Our findings were consistent with most of the current literature (8-12). In adult cardiac surgery, the single-dose infusion of DNC can shorten the time of aortic clamp and cardiopulmonary bypass, because it makes the operation smoother, and obviates the need to interrupt the operation to repeat infusion of cardioplegia. Most scholars have argued that cardiac arrest with single-dose DNC for adult cardiac surgery can be maintained safely for 90 min (13-18). In this study, the time of aortic occlusion was 66±27 min during minimally invasive cardiac valve surgery, which was within the safe range of the single infusion. Therefore, the effect of a single infusion of DNC was equivalent to that of classical 4:1 blood cardioplegia within 90 min of cardiac arrest. The 90-min safety time of single infusion and a decreased need for defibrillation after aortic cross-clamping not only ensured the safety of the heart but also offered significant convenience for minimally invasive heart valve surgery. Furthermore, del Nido is extremely cheap compared with HTK solution, and thus its cost performance is particularly significant.
Based on this study, the positive evaluation of the safety and efficacy of single-dose infusion of DNC in 90 min led the surgical team to have great confidence in the application of DNC in adult cardiovascular surgery. The use of DNC in our hospital began with its advantages in minimally invasive cardiac surgery, and gradually was applied to all kinds of adult cardiac surgeries, including all major vascular surgeries, coronary surgeries, and heart valve surgeries. Subsequent studies, including those investigating the adjustment of cardiac arrest fluid infusion strategies in patients with coronary stenosis, ischemic cardiomyopathy, and hypertrophic cardiomyopathy, are ongoing.
The limitations of our findings can be characterized by the following aspects of our study: non-randomized single-center study, small sample size, involving minimally invasive surgery mostly confined to patients with low risk, and with a lack of long-term follow-up data.

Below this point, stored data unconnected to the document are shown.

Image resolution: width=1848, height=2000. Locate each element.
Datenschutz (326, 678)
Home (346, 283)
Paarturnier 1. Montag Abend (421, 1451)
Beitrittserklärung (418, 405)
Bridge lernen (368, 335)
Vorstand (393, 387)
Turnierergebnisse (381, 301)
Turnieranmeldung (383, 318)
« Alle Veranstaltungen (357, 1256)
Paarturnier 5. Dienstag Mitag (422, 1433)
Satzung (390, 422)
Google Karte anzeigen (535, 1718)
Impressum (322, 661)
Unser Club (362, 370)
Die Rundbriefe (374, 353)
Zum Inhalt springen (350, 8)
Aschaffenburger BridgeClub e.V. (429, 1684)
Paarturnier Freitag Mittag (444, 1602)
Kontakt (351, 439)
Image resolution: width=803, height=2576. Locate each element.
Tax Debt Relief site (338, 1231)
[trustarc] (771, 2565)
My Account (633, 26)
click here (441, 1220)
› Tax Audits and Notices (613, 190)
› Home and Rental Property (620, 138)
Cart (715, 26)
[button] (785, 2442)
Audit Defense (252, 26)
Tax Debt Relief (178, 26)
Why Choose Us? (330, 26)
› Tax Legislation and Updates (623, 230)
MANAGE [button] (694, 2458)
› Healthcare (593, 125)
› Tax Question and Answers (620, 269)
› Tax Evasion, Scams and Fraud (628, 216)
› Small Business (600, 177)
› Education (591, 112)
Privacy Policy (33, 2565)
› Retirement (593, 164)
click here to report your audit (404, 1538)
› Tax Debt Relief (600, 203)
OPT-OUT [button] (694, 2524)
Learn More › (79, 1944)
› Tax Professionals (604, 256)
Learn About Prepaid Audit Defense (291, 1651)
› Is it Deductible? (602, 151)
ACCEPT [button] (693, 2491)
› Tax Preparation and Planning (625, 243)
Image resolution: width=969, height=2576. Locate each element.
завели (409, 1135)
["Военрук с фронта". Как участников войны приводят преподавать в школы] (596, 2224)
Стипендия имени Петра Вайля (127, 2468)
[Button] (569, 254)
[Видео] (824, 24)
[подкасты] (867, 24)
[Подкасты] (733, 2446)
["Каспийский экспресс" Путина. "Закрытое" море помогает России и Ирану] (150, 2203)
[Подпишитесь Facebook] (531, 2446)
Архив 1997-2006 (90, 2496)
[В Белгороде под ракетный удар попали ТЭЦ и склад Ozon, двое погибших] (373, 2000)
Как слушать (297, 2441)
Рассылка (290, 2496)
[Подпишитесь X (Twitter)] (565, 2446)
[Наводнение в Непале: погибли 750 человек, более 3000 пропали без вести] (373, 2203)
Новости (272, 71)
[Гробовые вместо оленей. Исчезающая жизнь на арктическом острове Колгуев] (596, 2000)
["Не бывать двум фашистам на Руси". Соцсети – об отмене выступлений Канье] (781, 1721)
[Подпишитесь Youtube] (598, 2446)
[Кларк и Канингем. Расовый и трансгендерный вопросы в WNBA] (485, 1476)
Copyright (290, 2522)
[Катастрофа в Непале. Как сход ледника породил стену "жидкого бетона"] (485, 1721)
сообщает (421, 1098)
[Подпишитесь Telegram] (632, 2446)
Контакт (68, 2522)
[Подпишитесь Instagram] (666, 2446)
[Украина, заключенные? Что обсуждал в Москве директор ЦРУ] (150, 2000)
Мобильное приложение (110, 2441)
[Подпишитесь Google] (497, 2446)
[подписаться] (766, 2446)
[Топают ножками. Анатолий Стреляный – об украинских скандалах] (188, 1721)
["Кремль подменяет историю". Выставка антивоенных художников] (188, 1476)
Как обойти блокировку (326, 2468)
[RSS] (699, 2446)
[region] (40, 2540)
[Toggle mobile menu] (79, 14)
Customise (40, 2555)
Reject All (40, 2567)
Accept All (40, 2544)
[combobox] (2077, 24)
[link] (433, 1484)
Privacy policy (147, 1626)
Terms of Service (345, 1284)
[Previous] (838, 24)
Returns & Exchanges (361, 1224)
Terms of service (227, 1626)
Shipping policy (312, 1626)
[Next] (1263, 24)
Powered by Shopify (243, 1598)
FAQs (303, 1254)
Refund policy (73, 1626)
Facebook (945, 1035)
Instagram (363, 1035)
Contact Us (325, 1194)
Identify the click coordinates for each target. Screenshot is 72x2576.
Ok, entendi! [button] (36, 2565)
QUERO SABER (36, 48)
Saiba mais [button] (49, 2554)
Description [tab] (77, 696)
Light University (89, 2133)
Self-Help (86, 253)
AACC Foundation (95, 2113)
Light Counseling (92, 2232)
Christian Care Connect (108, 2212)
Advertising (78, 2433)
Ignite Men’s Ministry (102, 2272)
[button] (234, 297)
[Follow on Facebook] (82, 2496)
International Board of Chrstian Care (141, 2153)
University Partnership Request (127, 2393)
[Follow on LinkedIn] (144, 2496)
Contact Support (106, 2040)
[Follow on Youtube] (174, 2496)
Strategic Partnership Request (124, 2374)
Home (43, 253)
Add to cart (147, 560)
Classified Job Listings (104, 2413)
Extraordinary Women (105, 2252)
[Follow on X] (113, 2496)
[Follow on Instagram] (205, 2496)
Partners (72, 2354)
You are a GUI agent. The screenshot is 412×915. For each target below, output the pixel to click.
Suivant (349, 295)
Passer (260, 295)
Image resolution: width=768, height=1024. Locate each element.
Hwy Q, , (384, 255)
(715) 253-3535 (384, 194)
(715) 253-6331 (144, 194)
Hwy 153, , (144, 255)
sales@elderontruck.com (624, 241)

According to our results, we can conclude that in minimally invasive cardiac valve operation in adults, a single infusion of DNC within 90 min of aortic occlusion can achieve the same protective effect as the standard 4:1 blood cardioplegia. This method can also improve surgical workflow by preventing the frequent interruptions caused by cardioplegia administration.
Funding: This study is supported by the second batch of joint research projects on major diseases, Shanghai Municipal Health Commission (the project fund number: W2014-009).
Conflicts of Interest: The authors have no conflicts of interest to declare.
Ethical Statement: This study was approved by the Ethics Committee in Zhongshan Hospital of Fudan University (approval No: 2017-120) and was conducted in full compliance with its policies and procedures.